> _To do_
Reproduce the entries below, substituting "GUI agent" for every occurrence of "computer-use agent" and leaving everything else unchanged.

> _Exercise material_
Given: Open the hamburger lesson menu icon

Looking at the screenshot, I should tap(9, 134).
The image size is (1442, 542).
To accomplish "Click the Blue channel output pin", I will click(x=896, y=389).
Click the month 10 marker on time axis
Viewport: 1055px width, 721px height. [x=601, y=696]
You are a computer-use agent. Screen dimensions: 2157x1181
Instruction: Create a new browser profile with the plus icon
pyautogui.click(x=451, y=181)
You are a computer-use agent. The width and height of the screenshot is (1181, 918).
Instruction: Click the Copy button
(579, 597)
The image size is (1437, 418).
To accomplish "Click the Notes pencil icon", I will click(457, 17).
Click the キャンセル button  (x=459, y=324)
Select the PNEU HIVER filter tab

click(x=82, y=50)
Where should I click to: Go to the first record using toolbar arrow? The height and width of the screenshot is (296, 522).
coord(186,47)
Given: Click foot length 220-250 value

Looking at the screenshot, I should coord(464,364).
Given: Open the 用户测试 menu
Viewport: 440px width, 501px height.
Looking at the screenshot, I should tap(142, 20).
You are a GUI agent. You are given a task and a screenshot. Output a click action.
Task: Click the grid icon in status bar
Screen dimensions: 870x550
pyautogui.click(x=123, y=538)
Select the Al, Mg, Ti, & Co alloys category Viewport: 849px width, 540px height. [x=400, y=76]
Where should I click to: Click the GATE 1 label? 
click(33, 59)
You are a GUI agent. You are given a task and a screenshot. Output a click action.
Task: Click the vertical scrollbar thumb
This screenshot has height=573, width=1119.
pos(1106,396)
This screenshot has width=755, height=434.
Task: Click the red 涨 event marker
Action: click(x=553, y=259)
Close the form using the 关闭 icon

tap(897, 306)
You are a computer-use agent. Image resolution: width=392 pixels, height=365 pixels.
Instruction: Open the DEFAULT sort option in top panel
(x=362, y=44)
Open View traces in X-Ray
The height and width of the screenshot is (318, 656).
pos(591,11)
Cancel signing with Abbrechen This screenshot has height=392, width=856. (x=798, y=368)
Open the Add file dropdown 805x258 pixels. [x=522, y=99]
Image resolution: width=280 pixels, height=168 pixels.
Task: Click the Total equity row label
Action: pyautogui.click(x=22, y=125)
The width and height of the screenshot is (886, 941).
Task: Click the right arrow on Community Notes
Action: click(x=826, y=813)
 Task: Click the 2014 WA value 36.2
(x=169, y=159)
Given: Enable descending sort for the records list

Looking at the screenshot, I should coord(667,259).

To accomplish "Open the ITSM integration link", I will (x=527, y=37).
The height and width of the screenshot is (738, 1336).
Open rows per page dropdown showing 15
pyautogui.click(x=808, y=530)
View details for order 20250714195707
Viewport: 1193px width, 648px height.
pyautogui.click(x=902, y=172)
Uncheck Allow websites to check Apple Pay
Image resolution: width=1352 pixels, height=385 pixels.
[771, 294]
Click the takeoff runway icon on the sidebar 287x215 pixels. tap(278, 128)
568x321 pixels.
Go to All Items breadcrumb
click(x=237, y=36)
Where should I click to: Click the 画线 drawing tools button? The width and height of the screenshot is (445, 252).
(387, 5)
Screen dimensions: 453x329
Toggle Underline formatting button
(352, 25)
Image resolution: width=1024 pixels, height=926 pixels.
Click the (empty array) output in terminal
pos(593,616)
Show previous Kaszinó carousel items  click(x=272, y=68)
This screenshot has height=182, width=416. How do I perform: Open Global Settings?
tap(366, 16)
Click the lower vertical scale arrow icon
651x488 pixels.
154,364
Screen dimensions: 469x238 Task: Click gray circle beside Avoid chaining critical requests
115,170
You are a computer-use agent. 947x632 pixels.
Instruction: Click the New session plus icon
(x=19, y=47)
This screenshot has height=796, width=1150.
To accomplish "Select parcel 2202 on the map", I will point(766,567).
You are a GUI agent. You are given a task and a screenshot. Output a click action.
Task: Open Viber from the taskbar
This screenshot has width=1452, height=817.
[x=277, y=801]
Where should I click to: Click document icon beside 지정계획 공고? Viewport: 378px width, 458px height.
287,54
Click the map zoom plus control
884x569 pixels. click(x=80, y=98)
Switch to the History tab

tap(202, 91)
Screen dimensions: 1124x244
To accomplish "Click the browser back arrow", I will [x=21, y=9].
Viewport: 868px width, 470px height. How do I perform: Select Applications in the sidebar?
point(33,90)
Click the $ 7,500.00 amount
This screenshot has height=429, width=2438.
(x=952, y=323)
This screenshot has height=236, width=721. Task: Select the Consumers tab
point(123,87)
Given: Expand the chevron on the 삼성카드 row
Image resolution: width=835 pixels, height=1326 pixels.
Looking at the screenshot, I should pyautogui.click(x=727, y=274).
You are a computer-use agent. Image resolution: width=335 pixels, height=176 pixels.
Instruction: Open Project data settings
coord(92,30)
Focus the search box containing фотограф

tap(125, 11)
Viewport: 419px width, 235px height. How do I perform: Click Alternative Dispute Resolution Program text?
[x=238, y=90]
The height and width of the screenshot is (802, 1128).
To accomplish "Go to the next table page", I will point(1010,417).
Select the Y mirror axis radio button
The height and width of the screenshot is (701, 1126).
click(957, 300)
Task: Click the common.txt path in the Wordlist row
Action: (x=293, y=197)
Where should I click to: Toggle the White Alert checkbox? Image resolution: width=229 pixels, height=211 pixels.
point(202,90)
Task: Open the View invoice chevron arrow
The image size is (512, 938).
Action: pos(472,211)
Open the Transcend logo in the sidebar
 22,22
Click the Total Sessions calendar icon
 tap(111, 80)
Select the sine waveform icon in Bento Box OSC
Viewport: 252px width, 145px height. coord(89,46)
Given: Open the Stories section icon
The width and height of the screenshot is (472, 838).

> _Answer for the task_
Given: Open the hamburger lesson menu icon

Looking at the screenshot, I should tap(9, 134).
The image size is (1442, 542).
To accomplish "Click the Blue channel output pin", I will click(x=896, y=389).
Click the month 10 marker on time axis
Viewport: 1055px width, 721px height. [x=601, y=696]
You are a GUI agent. Screen dimensions: 2157x1181
Instruction: Create a new browser profile with the plus icon
pyautogui.click(x=451, y=181)
You are a GUI agent. The width and height of the screenshot is (1181, 918).
Instruction: Click the Copy button
(579, 597)
The image size is (1437, 418).
To accomplish "Click the Notes pencil icon", I will click(457, 17).
Click the キャンセル button  (x=459, y=324)
Select the PNEU HIVER filter tab

click(x=82, y=50)
Where should I click to: Go to the first record using toolbar arrow? The height and width of the screenshot is (296, 522).
coord(186,47)
Given: Click foot length 220-250 value

Looking at the screenshot, I should coord(464,364).
Given: Open the 用户测试 menu
Viewport: 440px width, 501px height.
Looking at the screenshot, I should tap(142, 20).
You are a GUI agent. You are given a task and a screenshot. Output a click action.
Task: Click the grid icon in status bar
Screen dimensions: 870x550
pyautogui.click(x=123, y=538)
Select the Al, Mg, Ti, & Co alloys category Viewport: 849px width, 540px height. [x=400, y=76]
Where should I click to: Click the GATE 1 label? 
click(33, 59)
You are a GUI agent. You are given a task and a screenshot. Output a click action.
Task: Click the vertical scrollbar thumb
This screenshot has height=573, width=1119.
pos(1106,396)
This screenshot has width=755, height=434.
Task: Click the red 涨 event marker
Action: click(x=553, y=259)
Close the form using the 关闭 icon

tap(897, 306)
You are a GUI agent. Image resolution: width=392 pixels, height=365 pixels.
Instruction: Open the DEFAULT sort option in top panel
(x=362, y=44)
Open View traces in X-Ray
The height and width of the screenshot is (318, 656).
pos(591,11)
Cancel signing with Abbrechen This screenshot has height=392, width=856. (x=798, y=368)
Open the Add file dropdown 805x258 pixels. [x=522, y=99]
Image resolution: width=280 pixels, height=168 pixels.
Task: Click the Total equity row label
Action: pyautogui.click(x=22, y=125)
The width and height of the screenshot is (886, 941).
Task: Click the right arrow on Community Notes
Action: click(x=826, y=813)
 Task: Click the 2014 WA value 36.2
(x=169, y=159)
Given: Enable descending sort for the records list

Looking at the screenshot, I should coord(667,259).

To accomplish "Open the ITSM integration link", I will (x=527, y=37).
The height and width of the screenshot is (738, 1336).
Open rows per page dropdown showing 15
pyautogui.click(x=808, y=530)
View details for order 20250714195707
Viewport: 1193px width, 648px height.
pyautogui.click(x=902, y=172)
Uncheck Allow websites to check Apple Pay
Image resolution: width=1352 pixels, height=385 pixels.
[771, 294]
Click the takeoff runway icon on the sidebar 287x215 pixels. tap(278, 128)
568x321 pixels.
Go to All Items breadcrumb
click(x=237, y=36)
Where should I click to: Click the 画线 drawing tools button? The width and height of the screenshot is (445, 252).
(387, 5)
Screen dimensions: 453x329
Toggle Underline formatting button
(352, 25)
Image resolution: width=1024 pixels, height=926 pixels.
Click the (empty array) output in terminal
pos(593,616)
Show previous Kaszinó carousel items  click(x=272, y=68)
This screenshot has height=182, width=416. How do I perform: Open Global Settings?
tap(366, 16)
Click the lower vertical scale arrow icon
651x488 pixels.
154,364
Screen dimensions: 469x238 Task: Click gray circle beside Avoid chaining critical requests
115,170
You are a GUI agent. 947x632 pixels.
Instruction: Click the New session plus icon
(x=19, y=47)
This screenshot has height=796, width=1150.
To accomplish "Select parcel 2202 on the map", I will point(766,567).
You are a GUI agent. You are given a task and a screenshot. Output a click action.
Task: Open Viber from the taskbar
This screenshot has width=1452, height=817.
[x=277, y=801]
Where should I click to: Click document icon beside 지정계획 공고? Viewport: 378px width, 458px height.
287,54
Click the map zoom plus control
884x569 pixels. click(x=80, y=98)
Switch to the History tab

tap(202, 91)
Screen dimensions: 1124x244
To accomplish "Click the browser back arrow", I will [x=21, y=9].
Viewport: 868px width, 470px height. How do I perform: Select Applications in the sidebar?
point(33,90)
Click the $ 7,500.00 amount
This screenshot has height=429, width=2438.
(x=952, y=323)
This screenshot has height=236, width=721. Task: Select the Consumers tab
point(123,87)
Given: Expand the chevron on the 삼성카드 row
Image resolution: width=835 pixels, height=1326 pixels.
Looking at the screenshot, I should pyautogui.click(x=727, y=274).
You are a GUI agent. Image resolution: width=335 pixels, height=176 pixels.
Instruction: Open Project data settings
coord(92,30)
Focus the search box containing фотограф

tap(125, 11)
Viewport: 419px width, 235px height. How do I perform: Click Alternative Dispute Resolution Program text?
[x=238, y=90]
The height and width of the screenshot is (802, 1128).
To accomplish "Go to the next table page", I will point(1010,417).
Select the Y mirror axis radio button
The height and width of the screenshot is (701, 1126).
click(957, 300)
Task: Click the common.txt path in the Wordlist row
Action: (x=293, y=197)
Where should I click to: Toggle the White Alert checkbox? Image resolution: width=229 pixels, height=211 pixels.
point(202,90)
Task: Open the View invoice chevron arrow
The image size is (512, 938).
Action: pos(472,211)
Open the Transcend logo in the sidebar
 22,22
Click the Total Sessions calendar icon
 tap(111, 80)
Select the sine waveform icon in Bento Box OSC
Viewport: 252px width, 145px height. coord(89,46)
Given: Open the Stories section icon
The width and height of the screenshot is (472, 838).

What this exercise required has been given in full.